From the line that includes "City News (96, 2350)" to the last line of the data, quote each line precisely; both boundary lines belong in the answer.

Saved entries:
───
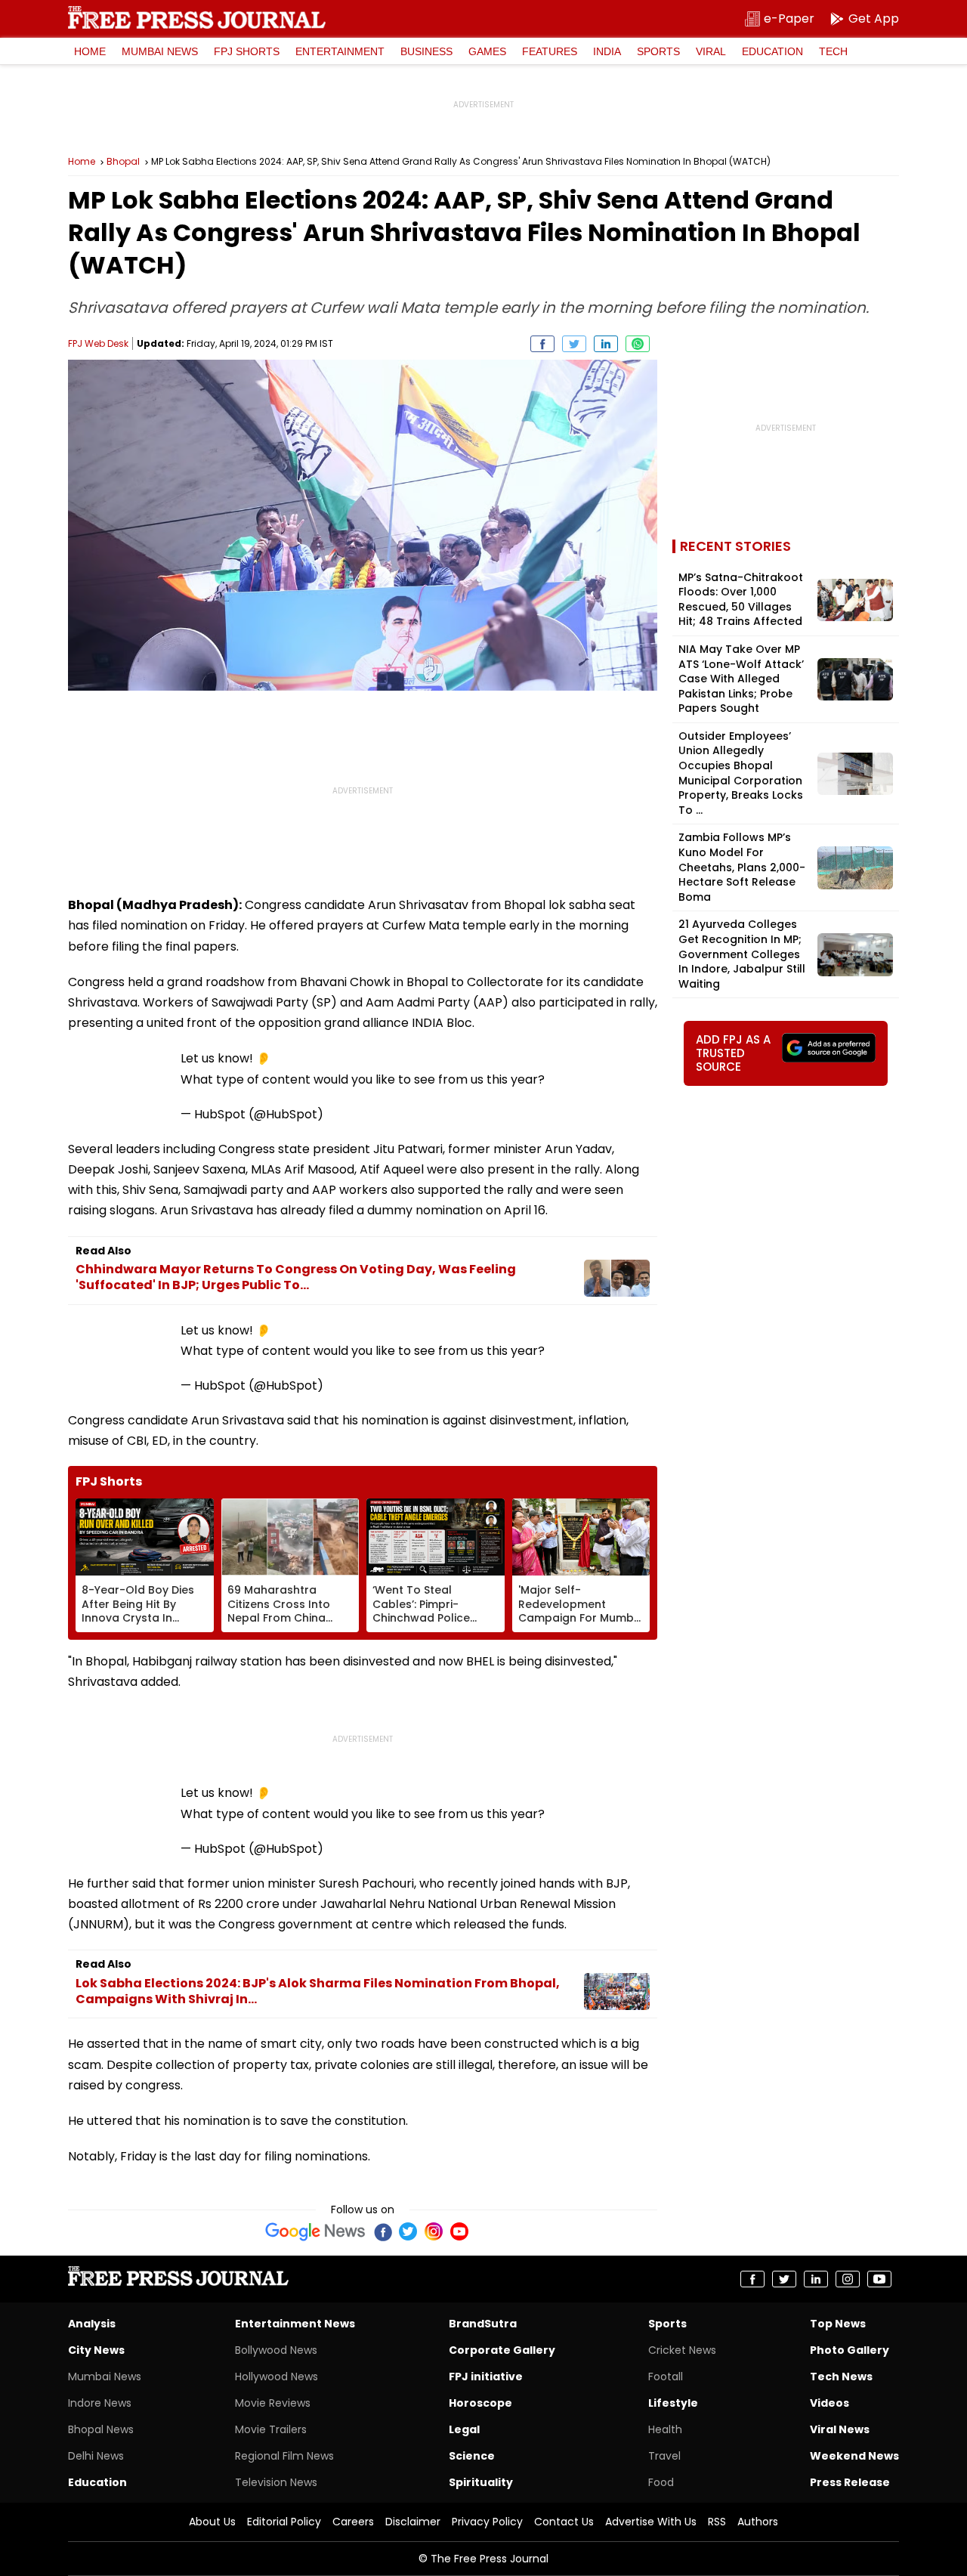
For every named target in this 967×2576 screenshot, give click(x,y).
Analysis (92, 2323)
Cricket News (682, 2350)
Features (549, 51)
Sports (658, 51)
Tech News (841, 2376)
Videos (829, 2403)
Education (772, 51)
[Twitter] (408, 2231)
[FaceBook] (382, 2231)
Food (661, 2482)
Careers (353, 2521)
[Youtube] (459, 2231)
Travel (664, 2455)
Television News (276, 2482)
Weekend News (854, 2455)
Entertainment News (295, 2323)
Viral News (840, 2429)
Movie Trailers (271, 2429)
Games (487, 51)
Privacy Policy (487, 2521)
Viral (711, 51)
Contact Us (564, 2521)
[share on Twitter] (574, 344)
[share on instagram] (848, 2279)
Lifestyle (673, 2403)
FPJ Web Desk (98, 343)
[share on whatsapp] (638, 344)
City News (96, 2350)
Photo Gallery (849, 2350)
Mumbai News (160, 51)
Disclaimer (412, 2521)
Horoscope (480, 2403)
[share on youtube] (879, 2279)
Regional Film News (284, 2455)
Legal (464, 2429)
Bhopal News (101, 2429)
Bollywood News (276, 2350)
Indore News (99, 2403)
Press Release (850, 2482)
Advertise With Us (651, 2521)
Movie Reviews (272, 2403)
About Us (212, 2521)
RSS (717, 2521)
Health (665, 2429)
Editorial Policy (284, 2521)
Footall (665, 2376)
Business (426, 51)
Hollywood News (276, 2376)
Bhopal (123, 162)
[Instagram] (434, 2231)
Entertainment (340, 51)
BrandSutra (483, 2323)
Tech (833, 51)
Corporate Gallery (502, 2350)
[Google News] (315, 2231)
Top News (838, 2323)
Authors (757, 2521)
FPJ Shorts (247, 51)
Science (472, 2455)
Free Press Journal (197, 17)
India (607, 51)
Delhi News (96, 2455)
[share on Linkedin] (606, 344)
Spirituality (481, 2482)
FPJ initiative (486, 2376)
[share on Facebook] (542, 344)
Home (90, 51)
───
Solution to this exercise:
City News (96, 2350)
Photo Gallery (849, 2350)
Mumbai News (160, 51)
Disclaimer (412, 2521)
Horoscope (480, 2403)
[share on youtube] (879, 2279)
Regional Film News (284, 2455)
Legal (464, 2429)
Bhopal News (101, 2429)
Bollywood News (276, 2350)
Indore News (99, 2403)
Press Release (850, 2482)
Advertise With Us (651, 2521)
Movie Reviews (272, 2403)
About Us (212, 2521)
RSS (717, 2521)
Health (665, 2429)
Editorial Policy (284, 2521)
Footall (665, 2376)
Business (426, 51)
Hollywood News (276, 2376)
Bhopal (123, 162)
[Instagram] (434, 2231)
Entertainment (340, 51)
BrandSutra (483, 2323)
Tech (833, 51)
Corporate Gallery (502, 2350)
[Google News] (315, 2231)
Top News (838, 2323)
Authors (757, 2521)
FPJ Shorts (247, 51)
Science (472, 2455)
Free Press Journal (197, 17)
India (607, 51)
Delhi News (96, 2455)
[share on Linkedin] (606, 344)
Spirituality (481, 2482)
FPJ initiative (486, 2376)
[share on Facebook] (542, 344)
Home (90, 51)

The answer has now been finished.